The diffuse gamma-ray flux associated with sub-PeV/PeV neutrinos from starburst galaxies

TL;DR

This paper models the gamma-ray flux from starburst galaxies as a source of IceCube neutrinos, showing that synchrotron losses significantly reduce high-energy gamma-ray emission, aligning with observed backgrounds.

Contribution

It introduces a semi-analytic calculation of gamma-ray flux considering synchrotron losses, providing new insights into the gamma-ray/neutrino connection in starburst galaxies.

Findings

Synchrotron radiation reduces gamma-ray flux by about half.

Diffuse gamma-ray flux accounts for roughly 20% of observed background.

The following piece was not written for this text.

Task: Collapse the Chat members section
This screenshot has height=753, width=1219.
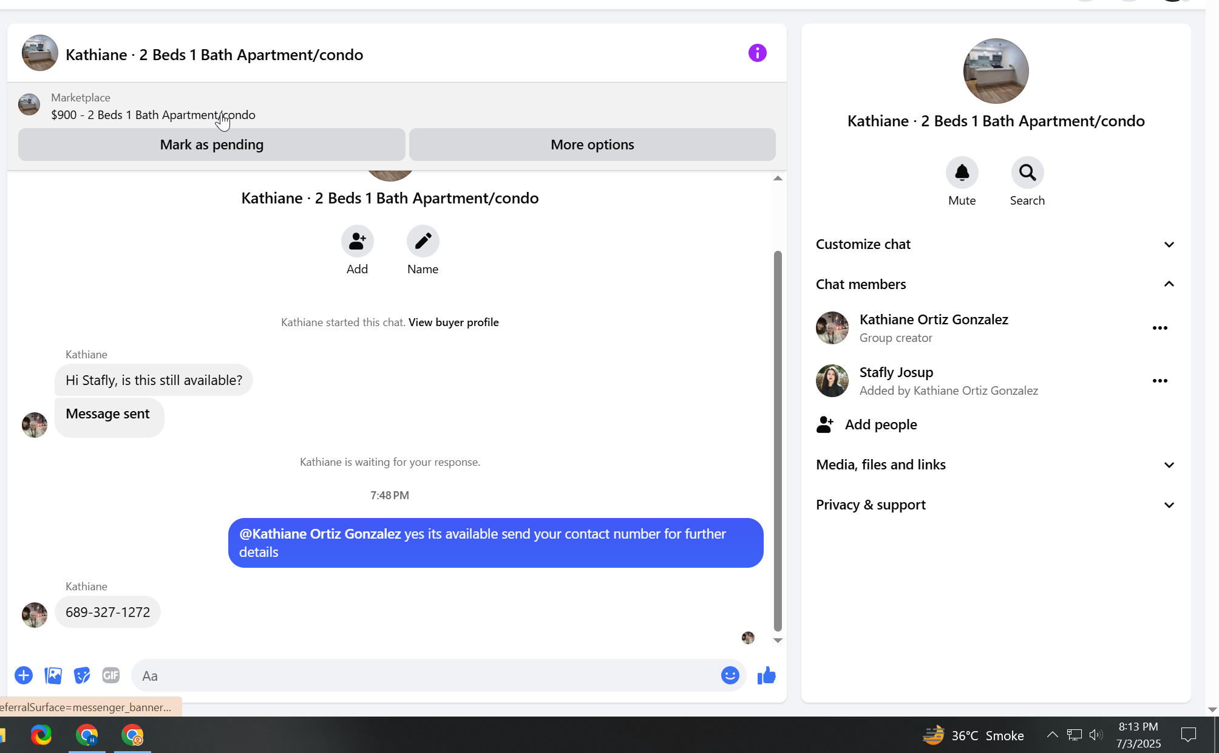Action: click(x=1169, y=284)
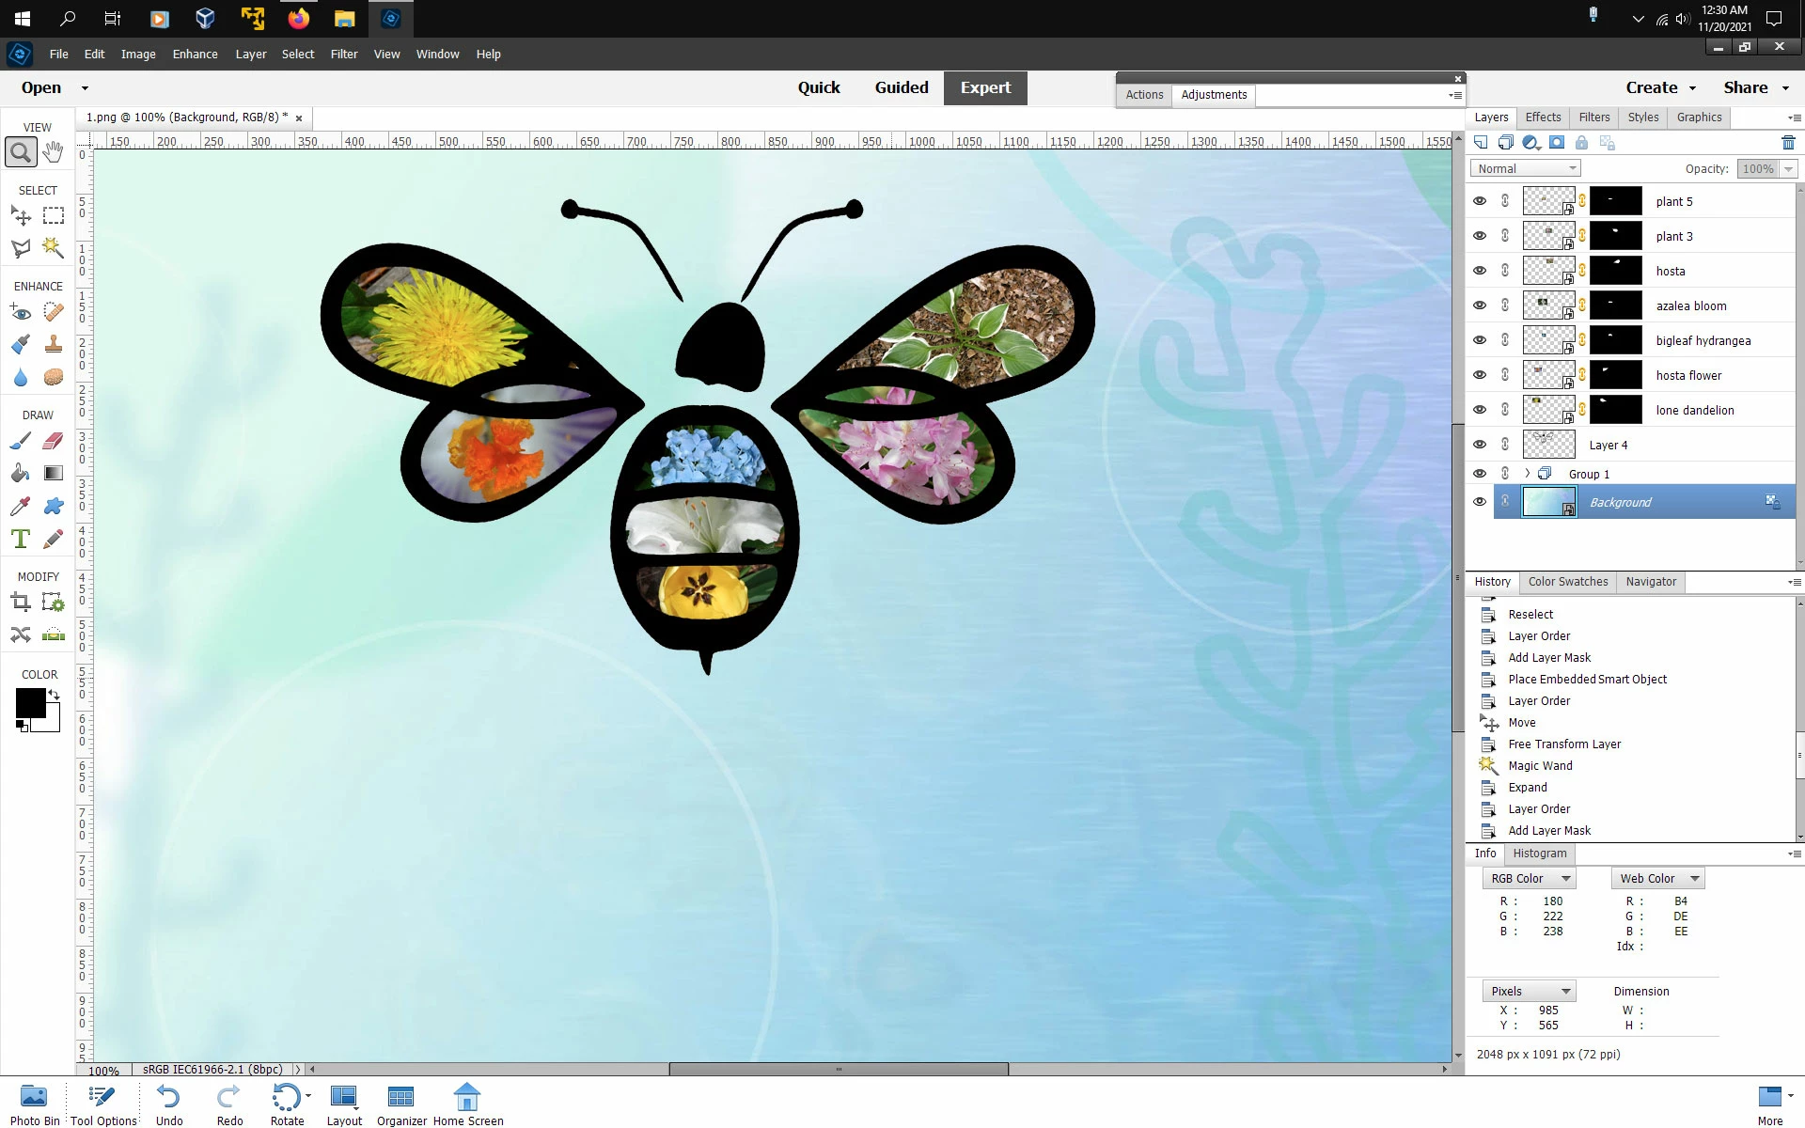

Steeper neutrino spectra lessen the impact of synchrotron losses.

Abstract

One attractive scenario for the excess of sub-PeV/PeV neutrinos recently reported by IceCube is that they are produced by cosmic rays in starburst galaxies colliding with the dense interstellar medium. These proton-proton ($pp$) collisions also produce high-energy gamma-rays, which finally contribute to the diffuse high-energy gamma-ray background. We calculate the diffuse gamma-ray flux with a semi-analytic approach and consider that the very high energy gamma-rays will be absorbed in the galaxies and converted into electron-position pairs, which then lose almost all their energy through synchrotron radiation in the strong magnetic fields in the starburst region. Since the synchrotron emission goes into energies below GeV, this synchrotron loss reduces the diffuse high-energy gamma-ray flux by a factor of about two, thus leaving more room for other sources to contribute to the gamma-ray background. For a $E_\nu^{-2}$ neutrino spectrum, we find that the diffuse gamma-ray flux contributes about 20% of the observed diffuse gamma-ray background in the 100 GeV range. However, for a steeper neutrino spectrum, this synchrotron loss effect is less important, since the energy fraction in absorbed gamma-rays becomes lower.